Tuesday, July 19, 2022

There's Nothing to See Here. . . Move Along

I scanned the rest of the photos from Sunday.  I don't know, man. . . something went wrong.  I really thought I had this thing down.  Now, once again, I am full of doubt.  There are some solutions that I will try, but they do not include shooting with this lens wide open.  All I want to do, however, is shoot with this lens wide open.  

Some people, however, DO like the blur.  I know what they mean.  I do as well.  I just want to control it.  Still, they are right about the "dream-like" quality they offer.  

Yesterday provided me with nothing of interest.  It was a carbon copy of most summer days here, extreme heat then tremendous storms.  The storms are important as they drop the temperature immediately by twenty degrees or so.  It is as life has always been here, just hotter and more violent.  That is the world we live in now.  It is the world we have made.  

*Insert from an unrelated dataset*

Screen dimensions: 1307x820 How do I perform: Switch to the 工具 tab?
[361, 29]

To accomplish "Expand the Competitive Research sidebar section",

I say "we" because "we" are all culpable. . . and stupid in the main.  Truly, as I have said so many times, it is the greed heads who have done it.  They have done their best to make the largest profits in any way possible.  "We" are stupid enough not to stop them.  "We" let them do it.  "We" enjoy it.  

My mother and father were pretty much just too tired to resist, of course.  They worked forty, fifty, even sixty hours some weeks, to live a perfectly lower middle class existence.  When my mother started working for a national defense company, she got three days vacation every year.  That increased with the years until she had two weeks.  In June.  They told her when she could take them.  My father also had two weeks, so I remember those times vividly.  

But this isn't about the joy of vacation.  I'll share that some other time.  Nope.  This is about the inhumanity of the hours they worked.  Of course they didn't have time or energy to stop the greed heads.  They were serving them.  

All about me now, people don't work.  Or hardly.  They work from home.  They make occasional forays into the office, mostly just to get away from the house.  Others, people I don't know, just don't want to work at all.  In my own home state, employers can't hire people to do menial labor jobs, and when they do get someone, it is iffy whether they will show up for work.  Everyone wants to live the life they see on social media.  You don't see people cleaning things on social media.  They aren't putting up fences or trimming trees or driving buses.  They are doing something stupid on TikTok.  That's the life. . . being pretty and doing something where everyone is watching.  

Jesus, I've gone off the rails.  Old man rant.  Yelling at the kids, throwing rocks at speeding vehicles.  

I'm just fearful, I guess, like so many others.  It feels as if life as we know it is about to collapse and never come back.  The terrible and the horrible and the monstrous have taken on a life of their own, and we don't seem to have the tools to stop them.  

Maybe I'd feel better if I just lived in Gwyneth Paltrow's World of Goop.  But wait. . . she's one of the green heads.  

What can one do?


Not all the photos were blurry.  The least interesting ones came out clear as a they could be.  But this, you see, is part of the solution.  The lens here was stopped way down, so it functioned more like other large format cameras with the one advantage of being handheld.  Not to be overlooked, that is a huge advantage.  If I were running around with my new Chamonix 4x5, I wouldn't have even half the photos.  It is a nice, light, easy to carry camera for its type, but it is still cumbersome compared to the Liberator.  

Such are life's conundrums.  You can't have everything, as the comedian Steven Wright once said.  Where would you put it?  

My friend who took a job at a factory in Virginia has come to town for a conference.  She texted me last night and said she would bring dinner over tonight.  I'm to provide the drinks.  I rarely have anyone over any more.  I will have to dismantle the "home studio," of course.  We will eat and chat and she will probably stay longer than the Carnegie hour I tout as the limit of social interaction I can handle.  I already fret.  Human interaction is stressful.  I understand how important it is, but I try hard to minimize it.  It is something to be gotten through.  

Dinner will be later than I like as she is coming from the other side of Gotham and then some.  Traffic will be terrible.  God. . . I'm already tired.  Apprehension has prematurely worn me out.  

Dinner will yield no stories, I think, so I had better get out and do something worthy of narrative today.  Otherwise, tomorrow will be more of this, and like some hapless Beckett character, without a will to do so, I will be goaded into carrying on.